Projeto de lei do Executivo encaminhado nesta segunda-feira (22) à Alep (Assembleia Legislativa do Paraná) prevê a redução da Região Metropolitana de Londrina de 25 municípios para seis. Pela nova configuração, a RML seria composta por, além de Londrina, Cambé, Ibiporã, Arapongas, Jataizinho e Rolândia.

Reportagem da FOLHA, publicada em maio de 2024, mostrava que a Amep (Agência de Assuntos Metropolitanos do Paraná) vinha desenvolvendo um estudo que previa duas propostas: a RML passaria a contar com 16 ou 6 municípios.

O presidente da Amep, Gilson Santos, disse, na época que a proposta apoiada pela agência era de ter apenas seis municípios. “A Amep defende essa proposta porque são realmente os municípios que têm essa característica metropolitana por serem conurbados”, explicou.

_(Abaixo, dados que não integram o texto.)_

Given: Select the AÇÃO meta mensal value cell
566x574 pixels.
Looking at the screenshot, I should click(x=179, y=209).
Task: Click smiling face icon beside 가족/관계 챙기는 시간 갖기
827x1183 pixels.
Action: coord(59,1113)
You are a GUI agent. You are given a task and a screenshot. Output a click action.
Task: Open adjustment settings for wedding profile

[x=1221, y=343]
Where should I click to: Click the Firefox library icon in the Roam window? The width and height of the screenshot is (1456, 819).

Atualmente, a RML é formada pelos seguintes municípios: Alvorada do Sul, Arapongas, Assaí, Bela Vista do Paraíso, Cambé, Centenário do Sul, Florestópolis, Guaraci, Ibiporã, Jaguapitã, Jataizinho, Londrina, Lupionópolis, Miraselva, Pitangueiras, Porecatu, Prado Ferreira, Primeiro de Maio, Rancho Alegre, Rolândia, Sabáudia, Sertaneja, Sertanópolis, Tamarana e Uraí.

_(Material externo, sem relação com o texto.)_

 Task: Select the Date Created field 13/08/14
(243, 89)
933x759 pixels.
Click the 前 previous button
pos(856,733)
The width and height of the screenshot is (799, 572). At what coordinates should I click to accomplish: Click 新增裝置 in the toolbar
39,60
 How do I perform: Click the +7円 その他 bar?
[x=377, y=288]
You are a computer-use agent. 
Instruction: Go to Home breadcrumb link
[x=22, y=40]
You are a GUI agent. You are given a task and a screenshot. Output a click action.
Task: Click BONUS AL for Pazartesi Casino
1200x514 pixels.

Nessa atual configuração, de acordo com estimativa populacional do IBGE (Instituto Brasileiro de Geografia e Estatística) para 2025, a RML tem 1.131.313 habitantes. Com a redução, a região metropolitana ficaria com com a redução iria para 958.233 moradores - 173 mil habitantes a menos.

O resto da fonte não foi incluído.